某日、午後20時過ぎ。ハモニカタウン、酒場アルモニカにて。

一仕事を終え、久しぶりに立ち寄った宿屋で、アタシは一日の疲れを癒そうと軽く晩酌と夕飯を取っているところだった。

するとそこへ、農作業を終えて同じく夕食を食べにきたのであろうアカリが、店の扉を開けて入った来たのが見えた。

彼女は店内を見渡し、たまたま今日そこに居合わせたアタシの姿を見つけると、少し驚いて嬉しそうな顔で此方へ向かってきた。


「ジュリ!?わ、今日はここでご飯なんだ!」

「ええ、まあたまには気分転換もどうかなと思ってネ」

「へー…あ、チハヤ!私ここで食べるね!」


「あ、相席でいい?」と小さくアタシに問いかけてきた彼女に、「もちろん」と微笑んで返せば、彼女は「ありがとう!」と素敵な笑顔でアタシの席の前に座った。




彼女、アカリとは顔見知りの中でも特に仲の良い友達といった関係で、アタシが今こうしてもう一度仕事に就けているのも、彼女がこの島へやって来て、過疎し始めていたこの場所にまるで再び息を吹き込むかのように、元通りの輝きを取り戻してくれているからである。

彼女とは服や装飾品、趣味や食の好みまでそっくりなもので、会話が絶えることがない。

普段はお互い忙しくて、時間を作るとなるとなかなか会えなかったりするんだけど、今日は偶然。たまたま。そのほんの小さな奇跡に、照れ臭いながらも少しだけ嬉しくなっている自分に気付いた。


適当に今日一日の出来事を報告し合って、談笑しつつお気に入りのお酒を一口、また一口。
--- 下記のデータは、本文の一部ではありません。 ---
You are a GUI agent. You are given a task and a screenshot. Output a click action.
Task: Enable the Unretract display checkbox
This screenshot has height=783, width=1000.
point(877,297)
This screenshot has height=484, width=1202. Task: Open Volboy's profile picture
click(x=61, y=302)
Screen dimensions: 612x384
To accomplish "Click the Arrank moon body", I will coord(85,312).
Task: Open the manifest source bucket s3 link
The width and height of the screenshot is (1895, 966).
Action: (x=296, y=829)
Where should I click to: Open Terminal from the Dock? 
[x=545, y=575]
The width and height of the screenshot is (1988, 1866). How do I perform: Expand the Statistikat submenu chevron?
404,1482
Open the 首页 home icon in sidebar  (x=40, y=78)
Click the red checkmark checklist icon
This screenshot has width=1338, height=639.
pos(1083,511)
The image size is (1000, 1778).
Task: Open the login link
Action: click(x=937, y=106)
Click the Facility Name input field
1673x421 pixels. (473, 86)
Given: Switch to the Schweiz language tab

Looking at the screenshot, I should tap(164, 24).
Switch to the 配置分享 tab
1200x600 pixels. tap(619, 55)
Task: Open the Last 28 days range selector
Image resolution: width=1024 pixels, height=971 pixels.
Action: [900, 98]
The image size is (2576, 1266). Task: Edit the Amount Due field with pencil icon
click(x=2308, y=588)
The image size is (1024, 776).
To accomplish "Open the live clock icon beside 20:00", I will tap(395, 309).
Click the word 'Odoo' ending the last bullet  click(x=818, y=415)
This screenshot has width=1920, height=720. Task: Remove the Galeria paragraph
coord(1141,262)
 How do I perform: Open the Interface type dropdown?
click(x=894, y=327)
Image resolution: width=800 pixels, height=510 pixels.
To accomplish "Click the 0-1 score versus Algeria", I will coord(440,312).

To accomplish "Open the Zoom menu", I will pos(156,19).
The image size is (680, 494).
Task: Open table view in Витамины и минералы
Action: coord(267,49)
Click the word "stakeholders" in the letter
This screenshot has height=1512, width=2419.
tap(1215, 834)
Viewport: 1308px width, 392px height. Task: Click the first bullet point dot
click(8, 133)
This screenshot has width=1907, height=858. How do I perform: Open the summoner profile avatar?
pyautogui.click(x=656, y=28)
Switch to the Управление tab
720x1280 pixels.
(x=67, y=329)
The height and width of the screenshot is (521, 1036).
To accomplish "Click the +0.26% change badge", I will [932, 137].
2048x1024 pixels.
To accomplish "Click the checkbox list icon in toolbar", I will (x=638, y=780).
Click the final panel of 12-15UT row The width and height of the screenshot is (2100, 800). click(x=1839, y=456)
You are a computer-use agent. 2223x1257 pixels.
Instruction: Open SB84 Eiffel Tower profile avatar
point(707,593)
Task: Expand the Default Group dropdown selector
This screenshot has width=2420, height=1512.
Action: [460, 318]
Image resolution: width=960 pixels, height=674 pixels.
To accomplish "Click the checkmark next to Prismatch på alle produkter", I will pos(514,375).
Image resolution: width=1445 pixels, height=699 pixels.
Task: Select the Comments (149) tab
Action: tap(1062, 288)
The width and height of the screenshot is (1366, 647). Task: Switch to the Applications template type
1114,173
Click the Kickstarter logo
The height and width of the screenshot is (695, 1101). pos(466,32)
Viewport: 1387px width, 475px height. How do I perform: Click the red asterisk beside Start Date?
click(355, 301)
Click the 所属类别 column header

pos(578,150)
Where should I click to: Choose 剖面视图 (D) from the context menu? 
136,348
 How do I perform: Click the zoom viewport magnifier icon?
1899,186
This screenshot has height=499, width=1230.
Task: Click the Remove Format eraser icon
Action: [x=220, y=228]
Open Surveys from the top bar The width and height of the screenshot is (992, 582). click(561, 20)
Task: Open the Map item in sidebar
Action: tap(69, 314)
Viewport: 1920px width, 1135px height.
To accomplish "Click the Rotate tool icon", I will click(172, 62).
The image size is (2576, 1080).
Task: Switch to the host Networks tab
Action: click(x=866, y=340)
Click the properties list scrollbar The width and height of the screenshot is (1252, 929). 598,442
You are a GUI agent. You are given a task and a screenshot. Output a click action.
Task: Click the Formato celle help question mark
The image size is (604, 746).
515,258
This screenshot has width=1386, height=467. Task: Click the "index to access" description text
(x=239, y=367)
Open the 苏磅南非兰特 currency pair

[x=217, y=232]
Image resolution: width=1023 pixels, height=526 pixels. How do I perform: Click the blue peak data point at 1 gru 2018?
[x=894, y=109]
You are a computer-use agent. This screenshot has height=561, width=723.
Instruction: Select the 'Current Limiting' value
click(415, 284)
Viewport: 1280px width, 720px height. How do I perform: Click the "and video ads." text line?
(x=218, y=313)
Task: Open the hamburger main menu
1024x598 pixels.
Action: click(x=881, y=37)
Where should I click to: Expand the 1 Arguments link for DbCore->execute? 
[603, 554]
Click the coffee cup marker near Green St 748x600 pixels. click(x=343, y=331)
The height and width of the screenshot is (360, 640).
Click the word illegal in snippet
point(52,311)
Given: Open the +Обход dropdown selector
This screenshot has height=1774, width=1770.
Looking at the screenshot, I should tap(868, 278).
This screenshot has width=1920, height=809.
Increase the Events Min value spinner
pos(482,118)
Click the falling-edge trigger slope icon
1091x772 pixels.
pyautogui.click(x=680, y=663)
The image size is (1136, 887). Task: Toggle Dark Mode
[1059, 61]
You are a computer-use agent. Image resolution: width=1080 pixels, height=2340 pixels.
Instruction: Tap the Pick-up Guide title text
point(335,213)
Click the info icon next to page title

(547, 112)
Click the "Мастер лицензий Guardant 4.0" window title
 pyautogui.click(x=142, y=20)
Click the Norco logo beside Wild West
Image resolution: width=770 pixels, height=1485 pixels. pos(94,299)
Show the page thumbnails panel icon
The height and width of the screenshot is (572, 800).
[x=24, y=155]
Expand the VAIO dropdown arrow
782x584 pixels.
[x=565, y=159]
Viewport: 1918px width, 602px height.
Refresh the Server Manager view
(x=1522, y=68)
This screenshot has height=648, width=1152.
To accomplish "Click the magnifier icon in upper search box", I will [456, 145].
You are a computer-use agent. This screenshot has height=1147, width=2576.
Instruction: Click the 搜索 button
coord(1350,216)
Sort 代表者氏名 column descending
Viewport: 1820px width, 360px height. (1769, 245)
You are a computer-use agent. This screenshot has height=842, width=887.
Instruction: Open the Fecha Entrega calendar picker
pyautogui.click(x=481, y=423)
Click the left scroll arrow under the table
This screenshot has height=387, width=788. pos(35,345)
そういえば、ここのクランベリーカクテル、こんなに美味しかったかしら?


そのうち彼女が頼んだ料理も運ばれてきて、アタシはかぼちゃのグラタン、アカリはかぼちゃのコロッケと、お互いに食べて話してを繰り返していたときのこと。




「はー…それにしても、ジュリと話してると、本当に楽しい」

「アラ、嬉しいこと言ってくれるじゃない」

「本当だよ?私のくだらない話にこんなに相槌を打って聞いてくれる人、ジュリしかいないもの」

「だって、アナタの話面白いから」

「そう!ジュリはいつもそう言ってくれるよね」


「嬉しいよ、」とどこか切なげに笑った彼女に、ふと違和感を覚える。



彼女、いつからこんな風に笑うようになったのかしら。


違和感というか疑問にも似た、不思議な気持ちに一瞬は支配されるものの、気にしないようにまたお酒に口をつける。甘い。本当に美味しいわ。



そして、



「――…でも私、やっぱりジュリが好きだなあ」


「……なんですって?」




少し頬を赤らめながらそう言った彼女の言葉を、聞き間違えたのかと思った。


冗談、よね?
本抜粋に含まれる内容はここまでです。